What to work on:
**A.** Update the L^p norm proof: start at the words that have "Then from (1), it" and stop after "1, we obtain the result.", changing "problem 1" to "Lemma 1".
**B.** Pick up the L^p norm proof after its last line and keep it going.

━━━━━ Source excerpt ━━━━━

Hence $\sup_{||g||_q = 1}\int_{X}fgd\mu \leq ||f||_p$ . Define $h(x) = (1/||f||^{p-1}_p)\mathrm{sgn}(x)|f(x)|^{p-1}$ where

(3) $\begin{equation*} \mathrm{sgn}(x) = \left\{ \begin{aligned} 1, \quad x > 0, \\ -1 \quad x < 0. \end{aligned} \right. \end{equation*}$

Then it holds that $h \in L^q(X), \ ||h||_q = 1$ and

(4) $\begin{align*} \int_{X}fhd\mu = ||f||_p, \end{align*}$

and therefore we obtain the result.

(2)
By Hölder’s inequality, we have for every $g \in L^q(X)$ s.t. $||g||_q = 1$ ,

(5) $\begin{align*} \int_{X}f_ngd\mu \leq ||f_n||_p. \end{align*}$

Then from (1), it follows that

(6) $\begin{align*} \int_{X}fgd\mu \leq \liminf_{n \to \infty}||f_n||_p. \end{align*}$

Then from the problem 1, we obtain the result.

(3)

━━━━━ Dataset excerpts ━━━━━

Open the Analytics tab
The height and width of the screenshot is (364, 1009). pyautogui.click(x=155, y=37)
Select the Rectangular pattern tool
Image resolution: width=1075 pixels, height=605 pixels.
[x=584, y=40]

━━━━━
━━━━━ Dataset excerpts ━━━━━

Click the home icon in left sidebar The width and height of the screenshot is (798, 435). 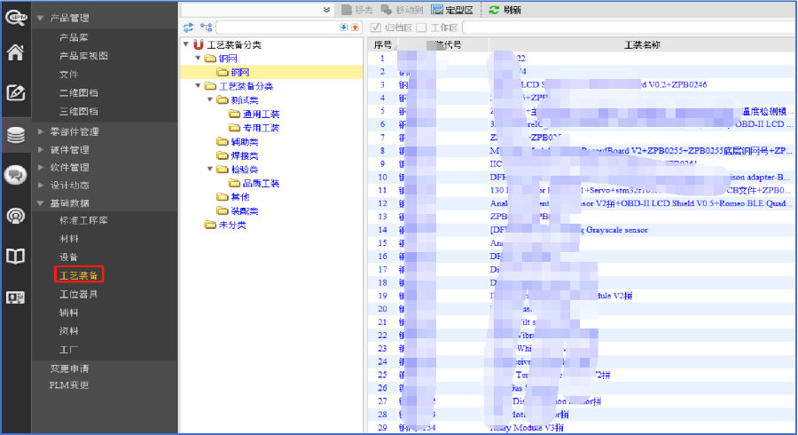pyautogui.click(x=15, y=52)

━━━━━
━━━━━ Dataset excerpts ━━━━━

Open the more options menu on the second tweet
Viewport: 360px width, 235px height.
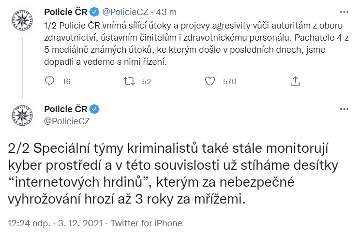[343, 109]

━━━━━

Answers to the tasks:
**A.**
Then from (1), it follows that

(6) $\begin{align*} \int_{X}fgd\mu \leq \liminf_{n \to \infty}||f_n||_p. \end{align*}$

Then from the Lemma 1, we obtain the result.

**B.**
We denote the inner product of $f,g \in L^2(X)$ as $(f,g)$ . Note that

(7) $\begin{align*} ||f_n - f||^2_2 = ||f_n||^2_2 + ||f||^2_2 - 2(f_n,f). \end{align*}$

From the assumption and (1), we have $\lim_{n \to \infty}||f_n|| = ||f||_2, \ \lim_{n\to \infty}(f_n,f) = ||f||_2$ . Then from (7), we obtain the result.

(4)
We decompose $f = g + h$ where $g \in \overline{V},\ h \in \overline{V}^{\perp}$ . Then it follows that

(8) $\begin{align*} \int_{X}f_nfd\mu = \int_{X}f_ngd\mu \end{align*}$

Then from (1), LHS of (8) converges to $||f||_2$ as $n \to \infty$ , and RHS converges to $(f,g) = ||g||_2$ . Hence it holds that $||f||_2 = ||g||_2$ and therefore $h = 0$ .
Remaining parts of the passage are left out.